Quirksand

SICP

SICP 3.1.1 Exercises

March 12, 2017 17:49

In Chapter 3, a completely new concept is introduced — storing values to create a local state. This changes our programs so that they have memory and can change over time. As we’ll see, that has benefits and drawbacks.

With the ability to have a local state in our programs, our approach to testing will change somewhat as well. Performing operations during the test itself may change the state. Previously, we could run our tests with any value and in any order, and the results of one test had no affect on any of the other tests. We now have to be aware of what the test operation does, and may need to pay attention to the order of the operations within a test.

This is not wholly undesirable behavior. In fact, much of the time we will want to run a test to determine that desired changes in state actually do occur. Thus, following a sequence of operations will be a critical part of our testing toolkit.

That said, there are aspects related to state that we don’t want to worry about during testing. If we always need to monitor the state in order to write our tests, it becomes harder to modify the tests — adding or removing a single test might make it necessary to rewrite every test that follows after it. Not only that, but it can mean we aren’t testing our code as well as we thought, since the test might only be applicable to a very particular sequence that does not always occur in practice.

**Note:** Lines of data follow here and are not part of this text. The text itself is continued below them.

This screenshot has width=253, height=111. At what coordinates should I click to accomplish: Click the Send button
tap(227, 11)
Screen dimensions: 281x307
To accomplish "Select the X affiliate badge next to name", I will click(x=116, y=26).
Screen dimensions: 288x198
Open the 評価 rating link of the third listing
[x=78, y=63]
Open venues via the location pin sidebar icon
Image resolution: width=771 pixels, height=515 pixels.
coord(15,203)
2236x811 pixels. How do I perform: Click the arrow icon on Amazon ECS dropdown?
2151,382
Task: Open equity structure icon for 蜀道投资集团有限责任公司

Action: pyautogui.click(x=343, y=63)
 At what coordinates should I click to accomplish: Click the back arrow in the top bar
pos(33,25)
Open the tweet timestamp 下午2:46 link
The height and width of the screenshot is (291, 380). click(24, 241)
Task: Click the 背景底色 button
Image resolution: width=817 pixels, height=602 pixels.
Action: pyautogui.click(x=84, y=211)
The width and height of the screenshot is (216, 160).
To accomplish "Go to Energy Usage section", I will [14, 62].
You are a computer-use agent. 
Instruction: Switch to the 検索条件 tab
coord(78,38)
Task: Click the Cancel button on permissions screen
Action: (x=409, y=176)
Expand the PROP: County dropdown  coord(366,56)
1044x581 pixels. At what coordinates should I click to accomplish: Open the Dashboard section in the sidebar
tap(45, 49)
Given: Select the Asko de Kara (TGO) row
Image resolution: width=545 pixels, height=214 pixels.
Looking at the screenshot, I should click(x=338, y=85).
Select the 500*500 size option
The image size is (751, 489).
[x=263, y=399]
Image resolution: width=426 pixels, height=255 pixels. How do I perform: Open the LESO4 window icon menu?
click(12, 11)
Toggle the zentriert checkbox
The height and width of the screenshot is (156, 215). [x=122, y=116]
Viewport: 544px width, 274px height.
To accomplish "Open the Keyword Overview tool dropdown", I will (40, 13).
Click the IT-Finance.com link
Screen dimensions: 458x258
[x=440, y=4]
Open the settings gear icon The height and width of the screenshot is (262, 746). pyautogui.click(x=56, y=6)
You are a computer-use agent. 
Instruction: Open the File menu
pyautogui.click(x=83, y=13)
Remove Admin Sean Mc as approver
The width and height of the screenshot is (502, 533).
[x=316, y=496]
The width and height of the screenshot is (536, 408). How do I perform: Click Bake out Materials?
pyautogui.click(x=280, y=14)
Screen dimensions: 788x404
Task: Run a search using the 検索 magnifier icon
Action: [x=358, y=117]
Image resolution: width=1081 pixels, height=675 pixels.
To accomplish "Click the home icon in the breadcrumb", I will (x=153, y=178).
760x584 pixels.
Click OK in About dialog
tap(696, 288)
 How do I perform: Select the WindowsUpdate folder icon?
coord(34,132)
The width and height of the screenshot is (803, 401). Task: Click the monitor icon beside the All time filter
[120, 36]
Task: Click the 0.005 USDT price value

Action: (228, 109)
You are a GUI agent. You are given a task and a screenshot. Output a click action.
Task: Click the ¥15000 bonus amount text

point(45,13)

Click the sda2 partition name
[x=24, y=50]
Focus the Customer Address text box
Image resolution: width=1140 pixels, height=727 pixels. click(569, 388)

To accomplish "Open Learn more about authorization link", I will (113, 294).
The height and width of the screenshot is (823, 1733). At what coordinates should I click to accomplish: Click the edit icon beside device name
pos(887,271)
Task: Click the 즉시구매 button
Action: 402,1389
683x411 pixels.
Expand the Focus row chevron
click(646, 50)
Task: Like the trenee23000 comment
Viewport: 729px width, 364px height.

For these exercises, the tests are back to a simpler form. They won’t be wrapped in lambda statements, which means that any errors will cause the program to exit. This is partly to keep things simple for the new chapter, and partly to better understand how assignment affects the testing process. Since later tests will depend on the state of things after earlier tests, it’s better to exit as soon as one fails than to continue into potential chaos.

The tests will be short and the sequences should not be too hard to follow. Some of the tests will go in sequence; I’ve tried to note when they rely on the current state. In future sections, we’ll sometimes need to pay attention to what gets stored during testing so that we aren’t expending effort to keep track of the system’s state when it’s not important to us, or testing only against a particular initial state.

One exercise in this section provides a demonstration of how assignment and state can be of real help in our testing. By having procedures that store values in a testing context, we can monitor the process under test, and even gain information about it without having to change the underlying code. Indeed, the ‘test state’ storage function will be put to use for testing, just two exercises after it is written. In that exercise, a monitored version will be used to determine whether a procedure that is expected to run (call-the-cops) actually is being called.

Note that some of this testing code relies on redefining existing variables; if your version of Scheme doesn’t allow this, the code won’t work as written and renaming will be required. The monitored version also expects that call-the-cops does not take any arguments, which isn’t one of its requirements in the exercise. However, there isn’t likely to be any need for an argument in any version you come up with. Alternatively, if you do have call-the-cops take an argument, you can modify the monitoring routine to handle it.